The Queen Family represents one of the last pure strains of authentic Appalachian tradition. Sheltered by the forbidding and rugged landscape of Jackson County, North Carolina, their community has retained a keen sense of its own history. Mountain tradition, and the closeness of family and neighbors, are here expressed in exuberant folk music played together with family and neighbors, outdoors on the porch. The songs come in many forms, from many sources. By and large, they are folk songs, telling stories and offering entertainment, instruction or consolation. The music itself is by turns joyful, comical and light-hearted, or dark and moody, a distillation of the soul of the culture.
Family matriarch Mary Jane Queen is ninety-two years old and still strong enough to climb the mountain paths behind her house each day. She has a vivid recollection of the songs and lore learned in childhood days, including an encyclopedic knowledge of wild medicinal herbs. Her youth in the Prince family home looked little different from family life of centuries earlier, based almost entirely around farming, gathering, and bartering. The tales and ballads she learned in those days do indeed date back several centuries, though they have been altered in their passage across the generations.

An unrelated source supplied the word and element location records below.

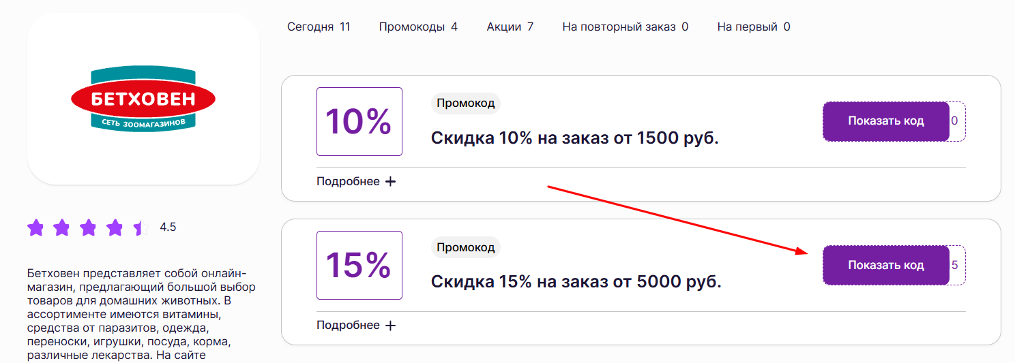Expand Подробнее under the 10% offer
This screenshot has width=1015, height=363.
(355, 182)
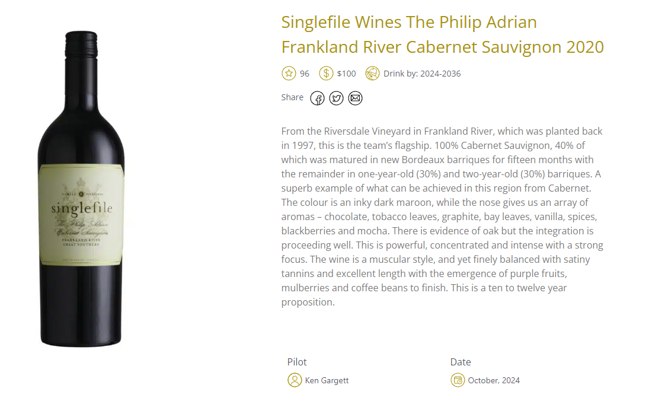Screen dimensions: 652x404
Task: Click the star rating icon beside 96
Action: (289, 74)
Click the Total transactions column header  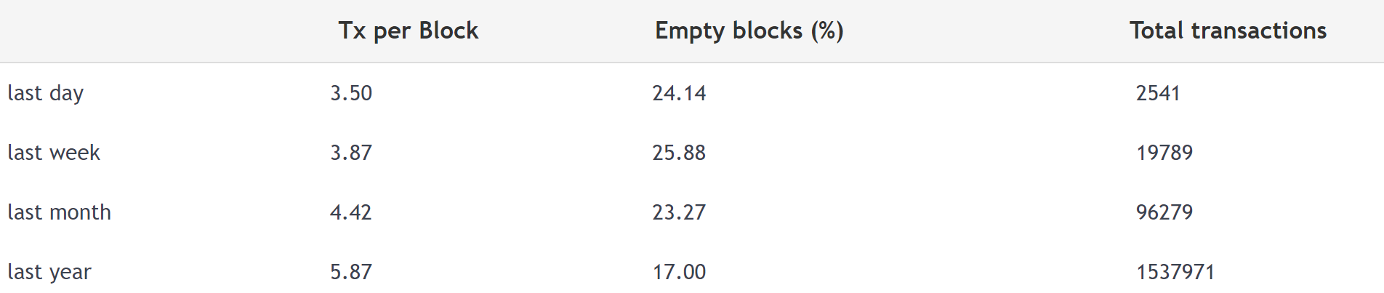[1228, 31]
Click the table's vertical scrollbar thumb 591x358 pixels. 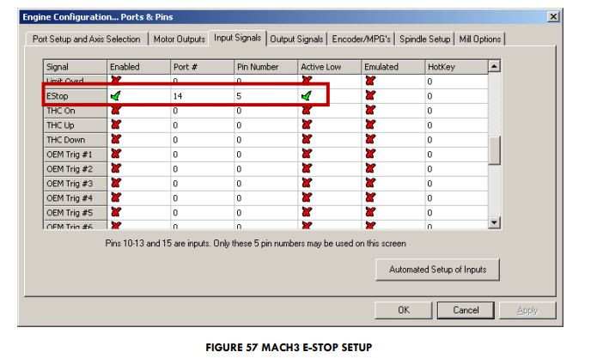[x=494, y=149]
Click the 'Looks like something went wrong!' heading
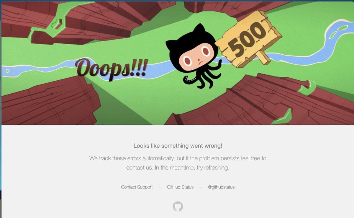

When Mary Jane married Claude Queen in 1935, they united two of the most gifted musical families in their part of Appalachia. Their eight children grew up in the mountain wilds, with music ever-present in the home. Over time they accumulated their own instruments, and learned to pick and play by ear. In the words of the eldest son, J.R. Queen, "We'll play for three or four hours with nobody else around, just the family. Maybe a couple of friends'll come by and want to listen to us. We enjoy doing it. We do a little bit of everything bluegrass, country and gospel. All of it. I guess mother termed it the best when she said 'mountain music.'" Mary Jane Queen can still recite hundreds of ballads, and her singing style retains the authentic cadence and delivery of the original Irish sean-nos song form.
The Queen Family captures true Appalachian culture and authentic American folk music traditions at their source, in all their unvarnished charm.